Besides, it had been our plan to try a new way of working we’d already tested out on a couple of guidebook commissions, and that was to stay in the destination for the duration of our work on the book, from research through writing to manuscript submission. The way that most guidebook authors work is that if the destination they’re writing on is not their home, they fly in to do the research then fly home again to do the write-up. We’d also been working that way and found it incredibly frustrating.
Trips were too rushed, each day crammed with too many things to do and see. We’d spend the whole time running around, from the time we woke to the time we went to sleep, and they were early mornings and very late nights. A typical day researching a city guide might include mad dashes around two or three museums, lunch, visiting a neighbourhood of shops, inspecting a few hotels, trying a couple of cafés, devising a new walking tour, back to the hotel to check email, re-group and change, visit a couple of bars, eat dinner, visit more bars and perhaps a couple of clubs, sleep, then do it all over again the next day.
And the whole time wasn’t just spent critically appraising a place, we’d be checking details and facts, we’d be talking to museum curators, hotel PRs, chefs, waiters, sommeliers, shop owners, bartenders, and club managers, we’d putting dots on maps, furiously writing notes, and taking ‘memory shots’. And I can’t even begin to describe the pace if Terry also had a photography commission for the same book.
Depending on the size of the guidebook (whether it was a compact or standard), the size of the city (was it, say, Lisbon or Paris), and how well we knew the destination (had we been many times or just a few), the research period might take 3-6 weeks and then we’d spend the same period (maybe longer) doing the write-up and mapping. And months later after it was edited, when we were in another country working on another book, we’d have to answer editor’s author queries or AQs.
Aside from the frantic pace, sometimes we’d leave a city having missed seeing a few places on our list or double-checking a couple of points of a map, we might not have been able to go back to check if that empty restaurant ever got full, whether that neighbourhood was more interesting on weekends, or whether I could find a better hotel to replace one I wasn’t 100% happy including. And in our rush to run about everywhere every day, while we’d seen and experienced more than many residents do (so people continually tell us), maybe we hadn’t got to explore every neighbourhood we wanted, or returned to see a band at that little jazz place that wasn’t in the book that we’d so badly wanted to include. And so on.

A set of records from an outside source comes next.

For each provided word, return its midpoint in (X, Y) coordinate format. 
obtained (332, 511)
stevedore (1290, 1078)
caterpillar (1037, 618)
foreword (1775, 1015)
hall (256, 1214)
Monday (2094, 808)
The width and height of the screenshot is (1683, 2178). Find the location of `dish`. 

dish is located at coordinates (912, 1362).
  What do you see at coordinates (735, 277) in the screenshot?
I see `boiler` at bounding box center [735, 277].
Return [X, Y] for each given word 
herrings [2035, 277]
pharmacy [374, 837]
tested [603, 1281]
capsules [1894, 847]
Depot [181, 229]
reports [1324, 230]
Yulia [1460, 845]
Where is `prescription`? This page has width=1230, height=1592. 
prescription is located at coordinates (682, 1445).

When we went on the road permanently, our aim was to avoid that mad pace, to ensure we saw and experienced as much as we could, and to settle into the place for the write-up. Even though we would be on our computers at a table in a room for the most part of every day writing, we could go to the shops to get supplies for the long day ahead, go for a stroll and explore a new neighbourhood when we needed to clear our heads, pop out for dinner or a drink, and have time to return to those places we wanted to double-check or visit a new restaurant we wanted to try. This meant that rather than fly into a city for a few weeks, we might stay for anything from six weeks to a few months.
Six years later, that’s still how we’re working. Now, we’d find it hard to work any other way. For the first few years we were mainly doing guidebooks and the occasional magazine or newspaper story, now it’s the other way around, mostly stories with the odd book. But we still settle into places for a while. We couldn’t envisage flying into a city just for a few days, as many writers do. For instance, we just spent five weeks in Melbourne researching a handful of stories, and last September we were there for two weeks for one story. But still, some locals will say it’s not long enough to get to know a place to be able to write about. So, how much time is enough time in a place?